Others were associated with building as carpenters of various sorts. George Boore at Rectory Cottage, next to Syon House. John Walder in the new cottages south of the church, and Mark Wady snr and junr in the Mill Cottages, near Luck's mill.

Several men were engaged in blacksmith work. These included Zebedee Peskett in his house south of the Red Lion, later the ironmongers shop, and George Jupp at Olders Lodge in Station Road [T523].
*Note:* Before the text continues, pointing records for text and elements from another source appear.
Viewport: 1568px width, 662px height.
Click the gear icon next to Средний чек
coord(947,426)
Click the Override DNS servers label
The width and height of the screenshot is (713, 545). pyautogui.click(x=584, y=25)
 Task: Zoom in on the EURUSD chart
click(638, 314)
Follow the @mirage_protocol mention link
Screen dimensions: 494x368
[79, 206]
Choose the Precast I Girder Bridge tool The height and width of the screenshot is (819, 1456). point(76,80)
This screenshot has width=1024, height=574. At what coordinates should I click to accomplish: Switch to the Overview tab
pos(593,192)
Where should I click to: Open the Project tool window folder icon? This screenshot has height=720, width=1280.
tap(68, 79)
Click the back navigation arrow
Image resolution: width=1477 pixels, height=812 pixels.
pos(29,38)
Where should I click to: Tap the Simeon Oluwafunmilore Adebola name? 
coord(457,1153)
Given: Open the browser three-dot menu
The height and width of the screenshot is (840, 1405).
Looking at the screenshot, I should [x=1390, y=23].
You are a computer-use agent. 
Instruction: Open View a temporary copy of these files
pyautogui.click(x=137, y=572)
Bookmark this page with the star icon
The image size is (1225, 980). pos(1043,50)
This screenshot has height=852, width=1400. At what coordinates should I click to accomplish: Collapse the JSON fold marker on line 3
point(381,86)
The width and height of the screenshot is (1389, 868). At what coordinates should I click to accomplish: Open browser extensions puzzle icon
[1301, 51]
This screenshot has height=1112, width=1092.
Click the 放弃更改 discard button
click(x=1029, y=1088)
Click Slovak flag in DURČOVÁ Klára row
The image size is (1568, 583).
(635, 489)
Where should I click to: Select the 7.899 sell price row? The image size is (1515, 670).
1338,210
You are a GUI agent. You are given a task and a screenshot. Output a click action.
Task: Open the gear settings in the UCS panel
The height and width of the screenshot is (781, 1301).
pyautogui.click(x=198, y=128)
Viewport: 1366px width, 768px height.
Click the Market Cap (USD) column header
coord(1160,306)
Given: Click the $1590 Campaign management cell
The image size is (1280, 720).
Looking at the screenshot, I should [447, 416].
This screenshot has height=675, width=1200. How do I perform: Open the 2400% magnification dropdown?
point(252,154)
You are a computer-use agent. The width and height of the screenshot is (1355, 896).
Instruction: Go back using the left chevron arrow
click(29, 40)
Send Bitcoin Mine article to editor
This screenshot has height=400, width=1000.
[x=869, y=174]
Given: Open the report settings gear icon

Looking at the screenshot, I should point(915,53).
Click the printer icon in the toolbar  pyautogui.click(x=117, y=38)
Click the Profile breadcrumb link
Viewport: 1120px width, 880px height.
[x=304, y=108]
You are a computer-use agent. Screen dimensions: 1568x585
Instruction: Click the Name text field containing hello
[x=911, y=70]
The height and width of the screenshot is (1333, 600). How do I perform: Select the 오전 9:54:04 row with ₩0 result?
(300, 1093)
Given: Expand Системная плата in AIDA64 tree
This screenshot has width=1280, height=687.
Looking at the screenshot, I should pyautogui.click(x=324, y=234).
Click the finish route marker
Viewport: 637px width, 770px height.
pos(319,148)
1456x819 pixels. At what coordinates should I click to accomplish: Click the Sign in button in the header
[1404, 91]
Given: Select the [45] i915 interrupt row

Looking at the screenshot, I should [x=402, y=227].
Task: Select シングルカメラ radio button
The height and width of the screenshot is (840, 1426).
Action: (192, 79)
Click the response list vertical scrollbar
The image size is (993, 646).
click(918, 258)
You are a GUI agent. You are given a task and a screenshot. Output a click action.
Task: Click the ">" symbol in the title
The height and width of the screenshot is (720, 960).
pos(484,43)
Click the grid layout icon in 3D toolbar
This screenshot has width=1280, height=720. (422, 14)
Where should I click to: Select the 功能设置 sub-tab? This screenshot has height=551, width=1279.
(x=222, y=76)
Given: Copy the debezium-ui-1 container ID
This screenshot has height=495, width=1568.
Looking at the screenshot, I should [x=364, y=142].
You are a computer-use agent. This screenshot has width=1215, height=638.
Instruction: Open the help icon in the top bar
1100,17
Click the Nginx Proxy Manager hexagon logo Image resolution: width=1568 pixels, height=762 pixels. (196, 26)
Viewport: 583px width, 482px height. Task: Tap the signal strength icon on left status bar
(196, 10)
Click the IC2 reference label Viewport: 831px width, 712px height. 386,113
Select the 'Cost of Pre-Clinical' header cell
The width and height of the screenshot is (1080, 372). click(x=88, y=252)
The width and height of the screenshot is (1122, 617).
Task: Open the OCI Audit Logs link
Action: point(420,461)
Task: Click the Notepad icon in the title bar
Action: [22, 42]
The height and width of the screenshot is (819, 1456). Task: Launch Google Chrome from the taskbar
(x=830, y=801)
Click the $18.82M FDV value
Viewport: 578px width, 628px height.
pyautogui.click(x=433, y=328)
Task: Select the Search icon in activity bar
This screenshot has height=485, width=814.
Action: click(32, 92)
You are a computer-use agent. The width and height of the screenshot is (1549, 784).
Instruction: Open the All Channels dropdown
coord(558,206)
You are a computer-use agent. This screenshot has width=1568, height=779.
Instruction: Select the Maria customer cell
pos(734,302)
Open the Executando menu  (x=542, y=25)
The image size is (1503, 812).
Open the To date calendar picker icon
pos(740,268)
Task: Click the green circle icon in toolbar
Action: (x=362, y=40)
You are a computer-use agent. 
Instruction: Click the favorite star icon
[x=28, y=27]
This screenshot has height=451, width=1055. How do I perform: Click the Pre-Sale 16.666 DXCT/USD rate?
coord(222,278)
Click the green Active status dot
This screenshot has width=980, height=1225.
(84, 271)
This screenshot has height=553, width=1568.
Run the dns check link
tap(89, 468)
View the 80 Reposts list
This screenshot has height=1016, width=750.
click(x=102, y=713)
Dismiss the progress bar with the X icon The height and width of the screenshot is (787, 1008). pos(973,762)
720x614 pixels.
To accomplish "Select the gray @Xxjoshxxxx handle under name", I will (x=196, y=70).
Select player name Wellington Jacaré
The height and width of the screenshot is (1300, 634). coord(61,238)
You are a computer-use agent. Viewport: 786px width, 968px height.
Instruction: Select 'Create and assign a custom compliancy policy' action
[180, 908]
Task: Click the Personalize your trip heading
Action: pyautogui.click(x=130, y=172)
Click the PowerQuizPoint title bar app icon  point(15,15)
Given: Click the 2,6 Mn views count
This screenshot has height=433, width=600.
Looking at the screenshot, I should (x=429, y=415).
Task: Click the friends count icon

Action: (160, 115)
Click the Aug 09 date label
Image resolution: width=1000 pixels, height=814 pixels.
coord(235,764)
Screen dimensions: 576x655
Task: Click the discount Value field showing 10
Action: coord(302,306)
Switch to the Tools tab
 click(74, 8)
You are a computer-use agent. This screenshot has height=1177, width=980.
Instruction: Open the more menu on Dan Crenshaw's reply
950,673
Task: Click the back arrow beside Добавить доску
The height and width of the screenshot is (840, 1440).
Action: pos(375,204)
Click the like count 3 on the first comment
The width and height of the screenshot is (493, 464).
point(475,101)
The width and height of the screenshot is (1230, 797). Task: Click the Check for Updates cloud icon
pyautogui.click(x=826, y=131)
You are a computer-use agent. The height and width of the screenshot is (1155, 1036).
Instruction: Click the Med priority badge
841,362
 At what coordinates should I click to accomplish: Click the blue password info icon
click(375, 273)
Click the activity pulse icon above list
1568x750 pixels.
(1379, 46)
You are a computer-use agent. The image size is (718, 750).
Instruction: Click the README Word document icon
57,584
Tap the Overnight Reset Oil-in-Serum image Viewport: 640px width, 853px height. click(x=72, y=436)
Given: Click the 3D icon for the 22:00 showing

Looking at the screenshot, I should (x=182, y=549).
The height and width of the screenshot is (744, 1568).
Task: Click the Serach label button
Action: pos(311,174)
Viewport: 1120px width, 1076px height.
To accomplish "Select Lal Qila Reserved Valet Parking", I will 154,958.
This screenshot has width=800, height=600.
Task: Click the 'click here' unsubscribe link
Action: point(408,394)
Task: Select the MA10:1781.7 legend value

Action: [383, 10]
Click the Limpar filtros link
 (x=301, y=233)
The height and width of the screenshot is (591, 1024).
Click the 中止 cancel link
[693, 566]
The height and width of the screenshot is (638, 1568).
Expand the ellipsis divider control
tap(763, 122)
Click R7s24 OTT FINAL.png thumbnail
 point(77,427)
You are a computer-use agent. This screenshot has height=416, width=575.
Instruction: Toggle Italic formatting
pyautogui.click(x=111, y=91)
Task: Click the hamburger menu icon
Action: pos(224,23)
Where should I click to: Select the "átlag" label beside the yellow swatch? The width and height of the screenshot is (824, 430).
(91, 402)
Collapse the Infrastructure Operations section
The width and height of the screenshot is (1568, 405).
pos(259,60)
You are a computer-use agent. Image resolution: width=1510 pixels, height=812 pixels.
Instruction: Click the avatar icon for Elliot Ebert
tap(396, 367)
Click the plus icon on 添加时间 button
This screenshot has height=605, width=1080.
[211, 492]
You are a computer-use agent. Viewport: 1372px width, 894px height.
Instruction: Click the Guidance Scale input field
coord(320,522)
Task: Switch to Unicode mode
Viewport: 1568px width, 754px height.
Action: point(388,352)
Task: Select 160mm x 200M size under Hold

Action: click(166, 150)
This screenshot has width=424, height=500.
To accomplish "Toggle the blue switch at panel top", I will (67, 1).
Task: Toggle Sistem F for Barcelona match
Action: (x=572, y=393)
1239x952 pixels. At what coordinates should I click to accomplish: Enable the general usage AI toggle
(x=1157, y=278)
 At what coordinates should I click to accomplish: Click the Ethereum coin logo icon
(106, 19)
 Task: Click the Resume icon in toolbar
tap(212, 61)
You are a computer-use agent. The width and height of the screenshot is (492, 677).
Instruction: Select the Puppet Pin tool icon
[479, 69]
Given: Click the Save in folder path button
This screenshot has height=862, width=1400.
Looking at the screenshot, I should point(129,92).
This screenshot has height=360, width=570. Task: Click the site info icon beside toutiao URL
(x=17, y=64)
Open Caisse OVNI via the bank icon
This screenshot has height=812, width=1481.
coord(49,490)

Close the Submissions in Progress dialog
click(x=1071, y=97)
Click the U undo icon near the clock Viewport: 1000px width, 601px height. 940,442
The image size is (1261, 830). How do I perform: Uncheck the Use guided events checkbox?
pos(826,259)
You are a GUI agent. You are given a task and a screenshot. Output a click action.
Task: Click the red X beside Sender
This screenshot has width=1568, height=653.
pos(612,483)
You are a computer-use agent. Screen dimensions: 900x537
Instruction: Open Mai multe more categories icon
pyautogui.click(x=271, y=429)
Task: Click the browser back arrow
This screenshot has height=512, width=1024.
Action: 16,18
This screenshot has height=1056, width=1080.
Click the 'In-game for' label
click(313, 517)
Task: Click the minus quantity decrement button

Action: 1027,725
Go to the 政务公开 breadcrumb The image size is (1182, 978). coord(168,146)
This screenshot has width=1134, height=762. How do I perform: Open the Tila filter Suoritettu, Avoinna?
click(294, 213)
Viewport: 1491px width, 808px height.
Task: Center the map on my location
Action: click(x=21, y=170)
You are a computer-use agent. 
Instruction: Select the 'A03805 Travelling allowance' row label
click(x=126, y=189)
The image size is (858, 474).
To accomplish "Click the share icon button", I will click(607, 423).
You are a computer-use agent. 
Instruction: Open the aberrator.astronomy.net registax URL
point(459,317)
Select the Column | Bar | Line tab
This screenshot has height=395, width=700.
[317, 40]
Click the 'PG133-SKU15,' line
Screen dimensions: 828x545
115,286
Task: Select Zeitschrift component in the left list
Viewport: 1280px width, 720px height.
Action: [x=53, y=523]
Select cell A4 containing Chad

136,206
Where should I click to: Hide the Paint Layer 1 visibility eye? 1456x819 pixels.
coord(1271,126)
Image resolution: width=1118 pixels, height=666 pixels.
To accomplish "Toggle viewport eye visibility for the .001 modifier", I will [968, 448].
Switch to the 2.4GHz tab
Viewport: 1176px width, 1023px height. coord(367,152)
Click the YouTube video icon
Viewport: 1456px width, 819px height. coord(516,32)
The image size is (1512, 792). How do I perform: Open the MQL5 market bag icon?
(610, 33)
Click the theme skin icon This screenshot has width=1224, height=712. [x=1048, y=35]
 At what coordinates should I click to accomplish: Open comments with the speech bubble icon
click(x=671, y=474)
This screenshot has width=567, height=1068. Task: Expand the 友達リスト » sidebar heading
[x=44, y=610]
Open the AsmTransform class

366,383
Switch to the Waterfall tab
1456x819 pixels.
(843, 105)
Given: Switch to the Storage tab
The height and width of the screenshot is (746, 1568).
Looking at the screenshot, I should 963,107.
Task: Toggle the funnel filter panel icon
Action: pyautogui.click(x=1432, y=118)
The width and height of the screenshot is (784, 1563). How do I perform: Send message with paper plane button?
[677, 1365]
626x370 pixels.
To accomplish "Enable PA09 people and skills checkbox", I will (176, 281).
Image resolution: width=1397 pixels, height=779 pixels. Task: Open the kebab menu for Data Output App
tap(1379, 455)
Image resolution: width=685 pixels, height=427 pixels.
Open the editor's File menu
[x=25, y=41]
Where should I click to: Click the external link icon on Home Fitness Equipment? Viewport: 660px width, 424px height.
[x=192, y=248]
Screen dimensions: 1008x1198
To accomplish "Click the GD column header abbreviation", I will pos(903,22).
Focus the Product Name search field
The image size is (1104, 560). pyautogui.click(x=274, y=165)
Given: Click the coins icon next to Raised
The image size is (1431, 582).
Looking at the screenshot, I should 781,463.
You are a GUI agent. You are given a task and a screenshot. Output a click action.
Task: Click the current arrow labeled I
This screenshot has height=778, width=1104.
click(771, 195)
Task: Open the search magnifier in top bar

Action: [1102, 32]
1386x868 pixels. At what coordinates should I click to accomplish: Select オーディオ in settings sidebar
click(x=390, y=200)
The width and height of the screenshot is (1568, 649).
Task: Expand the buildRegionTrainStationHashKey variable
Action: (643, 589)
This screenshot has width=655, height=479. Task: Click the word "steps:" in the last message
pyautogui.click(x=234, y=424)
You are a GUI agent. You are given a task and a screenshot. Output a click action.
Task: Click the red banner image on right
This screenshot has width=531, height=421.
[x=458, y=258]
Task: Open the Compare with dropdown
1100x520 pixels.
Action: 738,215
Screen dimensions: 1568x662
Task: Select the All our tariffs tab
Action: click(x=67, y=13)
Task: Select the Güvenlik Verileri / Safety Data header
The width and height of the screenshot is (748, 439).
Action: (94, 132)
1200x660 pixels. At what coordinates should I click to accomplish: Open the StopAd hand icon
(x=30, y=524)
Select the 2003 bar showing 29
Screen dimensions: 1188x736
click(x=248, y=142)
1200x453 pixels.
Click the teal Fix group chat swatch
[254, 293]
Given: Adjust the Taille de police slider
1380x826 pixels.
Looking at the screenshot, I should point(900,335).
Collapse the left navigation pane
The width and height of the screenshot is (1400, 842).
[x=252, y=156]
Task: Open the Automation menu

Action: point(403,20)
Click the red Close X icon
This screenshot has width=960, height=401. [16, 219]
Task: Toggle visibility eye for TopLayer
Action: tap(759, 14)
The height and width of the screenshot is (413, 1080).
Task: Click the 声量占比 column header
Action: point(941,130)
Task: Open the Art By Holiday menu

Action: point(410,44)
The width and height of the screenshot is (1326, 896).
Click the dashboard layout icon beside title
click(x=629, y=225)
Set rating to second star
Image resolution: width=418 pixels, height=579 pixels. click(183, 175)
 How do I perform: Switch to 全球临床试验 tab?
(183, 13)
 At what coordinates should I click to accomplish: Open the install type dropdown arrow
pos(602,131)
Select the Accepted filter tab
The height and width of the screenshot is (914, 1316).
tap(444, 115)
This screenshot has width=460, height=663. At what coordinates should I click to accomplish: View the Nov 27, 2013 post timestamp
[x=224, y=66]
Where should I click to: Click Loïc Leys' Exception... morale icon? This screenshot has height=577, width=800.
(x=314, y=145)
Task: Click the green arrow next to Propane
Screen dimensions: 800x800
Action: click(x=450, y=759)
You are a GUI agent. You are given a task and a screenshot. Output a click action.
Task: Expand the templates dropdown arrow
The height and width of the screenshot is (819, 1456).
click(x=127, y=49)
Full scale or at least cottage shops in household and other needs included some that are well known. James Terry at Aberdeen House in Arundel Road the butcher [T389]. William Langley, grocer and draper at Blaber House, and William Elliott already mentioned, both in the Square. And yet a third grocer and draper, Richard Winchester in the Street [T413].

Only one greengrocer is listed. Perhaps many people made do with home grown produce on the allotments. Luke Payne at Mill Cottages served those who were not self-sufficient.

There were two bakers for the village. Mary Etherington in the shop adjoining the Red Lion [T411] and Henry Grant of Thorpe Cottage further along the Street [T419].

Henry Freeland combined chemist shop with stationery, at Commerce House [T367] and had been a well known professional photographer.

This leaves only the essential trade of saddler. William Batcock at what therefore became known as the Saddlers [T414] but also Henry Phillips at East End or Old House [T429]. Indeed, Henry would soon take over the business at Saddlers.